### Data under study ###

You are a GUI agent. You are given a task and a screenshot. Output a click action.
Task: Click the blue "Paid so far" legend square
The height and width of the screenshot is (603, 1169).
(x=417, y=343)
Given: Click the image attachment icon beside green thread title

###
### Data under study ###

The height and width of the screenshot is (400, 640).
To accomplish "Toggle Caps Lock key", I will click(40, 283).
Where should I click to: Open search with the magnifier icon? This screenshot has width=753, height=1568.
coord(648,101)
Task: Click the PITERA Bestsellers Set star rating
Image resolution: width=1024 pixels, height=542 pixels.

###
### Data under study ###

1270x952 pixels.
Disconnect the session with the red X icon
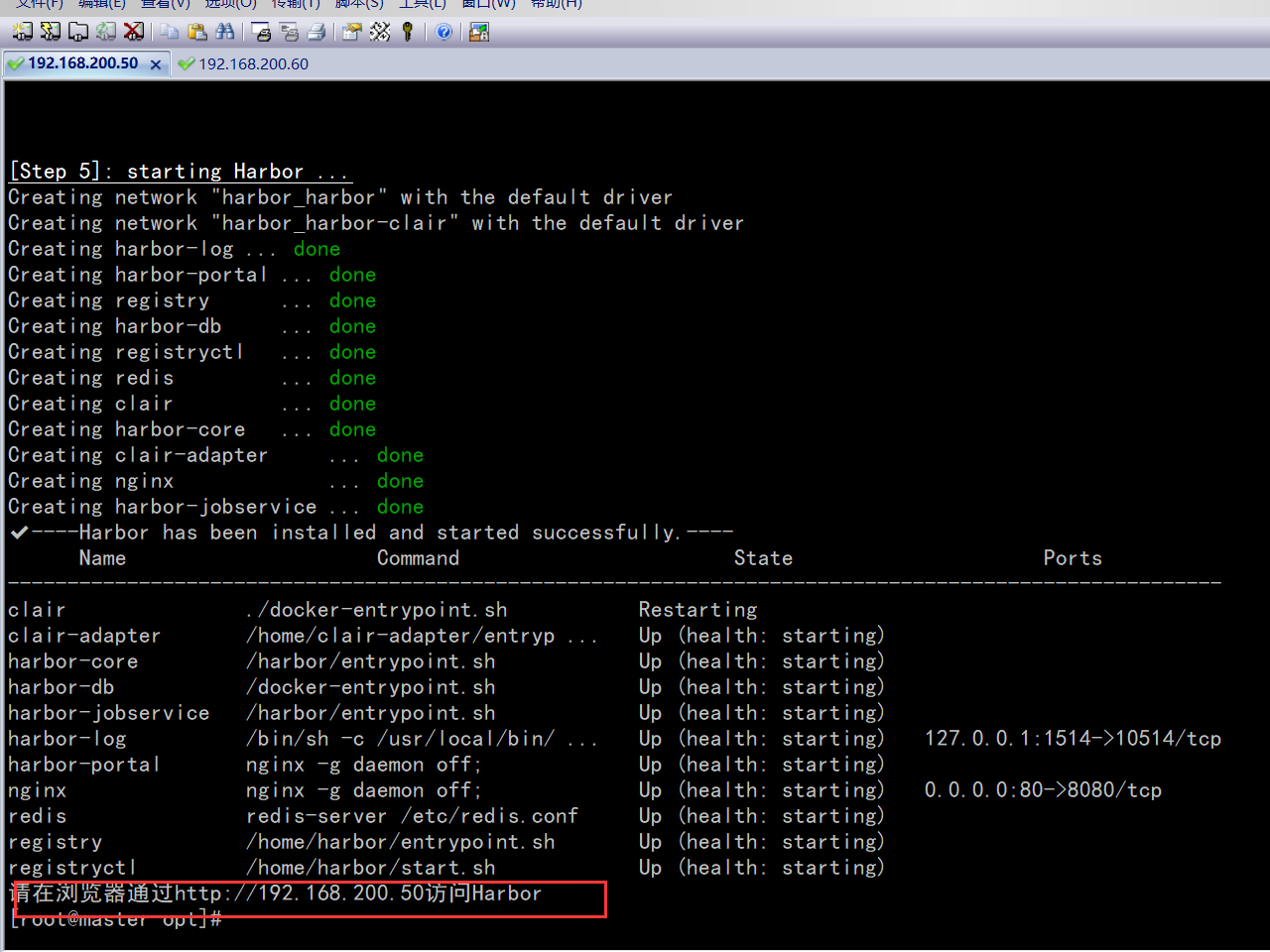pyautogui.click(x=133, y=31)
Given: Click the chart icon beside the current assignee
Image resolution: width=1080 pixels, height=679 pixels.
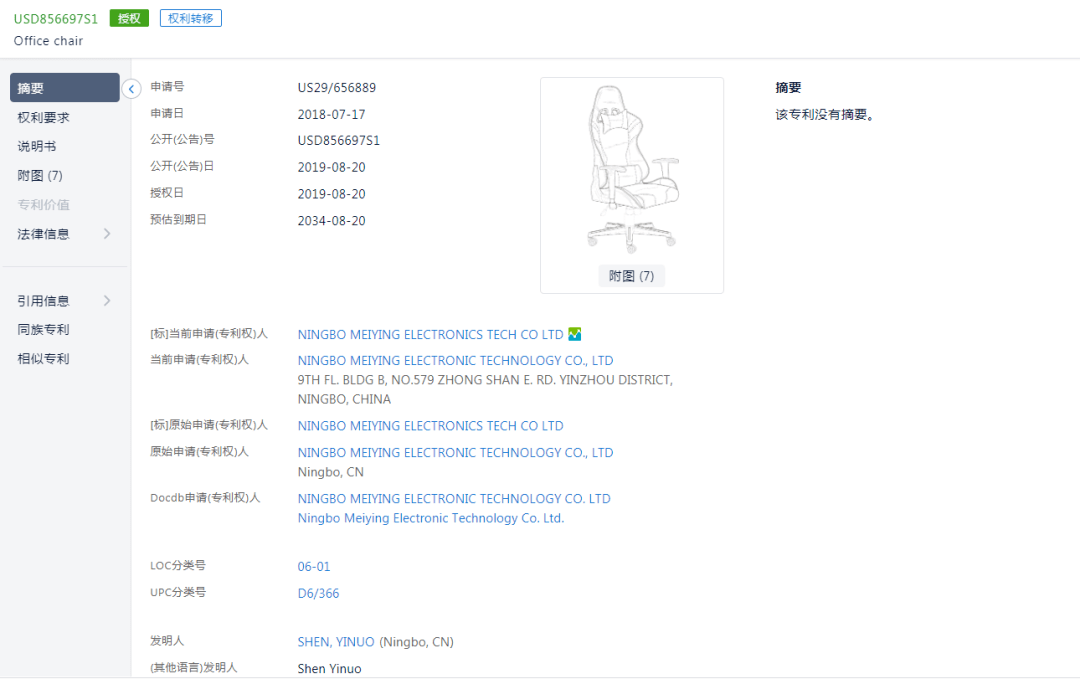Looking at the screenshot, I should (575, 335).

###

Exercise description ->
When you reach the line with "Where should I" in the records above, start writing out lines exactly, and stop once the line with "Image resolution: width=1024" has been written; include nothing else.

Expected answer ->
Where should I click to: Open search with the magnifier icon? This screenshot has width=753, height=1568.
coord(648,101)
Task: Click the PITERA Bestsellers Set star rating
Image resolution: width=1024 pixels, height=542 pixels.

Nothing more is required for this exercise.